◆ **To do**: Only one stretch of the data below is needed. Output the lines from the one with "Click the search bar at the top" up to and including the one with "Task: Switch to the 概览 tab", exactly as they stand.

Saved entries
-.-.-
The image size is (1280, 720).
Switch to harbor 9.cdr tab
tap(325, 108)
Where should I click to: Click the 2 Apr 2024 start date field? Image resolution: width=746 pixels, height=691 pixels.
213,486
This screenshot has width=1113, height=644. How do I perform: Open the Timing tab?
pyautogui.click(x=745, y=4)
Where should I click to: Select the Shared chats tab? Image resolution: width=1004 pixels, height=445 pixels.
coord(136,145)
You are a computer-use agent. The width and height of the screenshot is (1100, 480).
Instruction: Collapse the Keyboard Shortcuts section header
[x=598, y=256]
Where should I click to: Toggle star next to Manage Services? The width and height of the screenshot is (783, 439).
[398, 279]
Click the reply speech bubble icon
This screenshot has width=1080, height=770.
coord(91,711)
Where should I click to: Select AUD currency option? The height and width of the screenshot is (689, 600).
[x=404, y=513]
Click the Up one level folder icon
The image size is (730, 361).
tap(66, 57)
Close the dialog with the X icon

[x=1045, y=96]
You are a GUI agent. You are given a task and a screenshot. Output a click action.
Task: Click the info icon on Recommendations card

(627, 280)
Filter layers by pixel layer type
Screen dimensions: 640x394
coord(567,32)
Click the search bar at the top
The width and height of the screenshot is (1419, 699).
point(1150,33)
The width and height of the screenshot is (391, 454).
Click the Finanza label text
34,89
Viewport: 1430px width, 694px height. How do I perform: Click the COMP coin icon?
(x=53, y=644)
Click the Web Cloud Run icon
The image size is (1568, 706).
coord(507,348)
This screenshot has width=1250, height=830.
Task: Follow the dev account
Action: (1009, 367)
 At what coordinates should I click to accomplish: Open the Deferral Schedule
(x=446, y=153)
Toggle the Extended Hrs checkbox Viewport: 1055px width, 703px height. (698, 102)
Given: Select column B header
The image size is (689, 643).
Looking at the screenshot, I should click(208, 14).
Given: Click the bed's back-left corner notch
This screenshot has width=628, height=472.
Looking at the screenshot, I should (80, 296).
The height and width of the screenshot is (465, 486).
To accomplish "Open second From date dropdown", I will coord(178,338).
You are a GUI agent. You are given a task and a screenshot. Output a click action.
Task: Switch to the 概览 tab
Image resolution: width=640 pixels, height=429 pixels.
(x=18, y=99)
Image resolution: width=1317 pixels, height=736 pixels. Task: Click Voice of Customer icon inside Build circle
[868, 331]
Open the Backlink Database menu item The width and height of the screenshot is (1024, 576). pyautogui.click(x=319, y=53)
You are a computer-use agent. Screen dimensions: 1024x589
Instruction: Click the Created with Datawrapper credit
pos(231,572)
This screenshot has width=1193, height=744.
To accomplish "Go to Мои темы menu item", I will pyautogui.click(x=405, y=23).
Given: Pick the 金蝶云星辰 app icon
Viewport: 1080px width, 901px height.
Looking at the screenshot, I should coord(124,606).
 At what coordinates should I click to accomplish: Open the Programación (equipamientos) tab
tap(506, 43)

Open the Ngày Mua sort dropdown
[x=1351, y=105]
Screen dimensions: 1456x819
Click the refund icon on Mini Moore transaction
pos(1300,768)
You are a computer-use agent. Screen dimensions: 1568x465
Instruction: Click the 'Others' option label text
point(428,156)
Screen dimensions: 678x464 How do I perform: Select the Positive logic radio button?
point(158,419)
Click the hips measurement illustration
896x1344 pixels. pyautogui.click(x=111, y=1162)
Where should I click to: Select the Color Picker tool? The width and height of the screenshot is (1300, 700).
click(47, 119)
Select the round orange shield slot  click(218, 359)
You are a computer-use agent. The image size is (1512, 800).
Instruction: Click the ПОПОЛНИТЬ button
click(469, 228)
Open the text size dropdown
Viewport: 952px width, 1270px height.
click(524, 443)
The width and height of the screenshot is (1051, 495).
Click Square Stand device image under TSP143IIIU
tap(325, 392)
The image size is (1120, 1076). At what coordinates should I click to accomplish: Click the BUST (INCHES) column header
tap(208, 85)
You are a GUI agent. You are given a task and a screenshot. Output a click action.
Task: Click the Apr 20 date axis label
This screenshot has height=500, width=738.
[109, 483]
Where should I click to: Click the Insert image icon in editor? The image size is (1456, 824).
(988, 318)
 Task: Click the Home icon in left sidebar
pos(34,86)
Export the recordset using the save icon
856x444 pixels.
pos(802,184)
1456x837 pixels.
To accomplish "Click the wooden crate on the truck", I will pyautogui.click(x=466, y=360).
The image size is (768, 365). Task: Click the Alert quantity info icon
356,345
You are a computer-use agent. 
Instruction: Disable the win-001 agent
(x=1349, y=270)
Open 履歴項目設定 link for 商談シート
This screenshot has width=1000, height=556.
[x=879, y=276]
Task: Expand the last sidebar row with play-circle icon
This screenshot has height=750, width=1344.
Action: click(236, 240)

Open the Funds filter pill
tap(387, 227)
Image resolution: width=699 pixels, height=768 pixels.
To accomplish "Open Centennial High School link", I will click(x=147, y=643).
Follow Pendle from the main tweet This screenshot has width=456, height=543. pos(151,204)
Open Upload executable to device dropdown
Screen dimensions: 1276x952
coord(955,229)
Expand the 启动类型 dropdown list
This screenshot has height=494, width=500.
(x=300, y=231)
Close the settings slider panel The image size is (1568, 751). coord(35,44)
-.-.-
◆ **Result**:
Click the search bar at the top
The width and height of the screenshot is (1419, 699).
point(1150,33)
The width and height of the screenshot is (391, 454).
Click the Finanza label text
34,89
Viewport: 1430px width, 694px height. How do I perform: Click the COMP coin icon?
(x=53, y=644)
Click the Web Cloud Run icon
The image size is (1568, 706).
coord(507,348)
This screenshot has width=1250, height=830.
Task: Follow the dev account
Action: (1009, 367)
 At what coordinates should I click to accomplish: Open the Deferral Schedule
(x=446, y=153)
Toggle the Extended Hrs checkbox Viewport: 1055px width, 703px height. (698, 102)
Given: Select column B header
The image size is (689, 643).
Looking at the screenshot, I should click(208, 14).
Given: Click the bed's back-left corner notch
This screenshot has width=628, height=472.
Looking at the screenshot, I should (80, 296).
The height and width of the screenshot is (465, 486).
To accomplish "Open second From date dropdown", I will coord(178,338).
You are a GUI agent. You are given a task and a screenshot. Output a click action.
Task: Switch to the 概览 tab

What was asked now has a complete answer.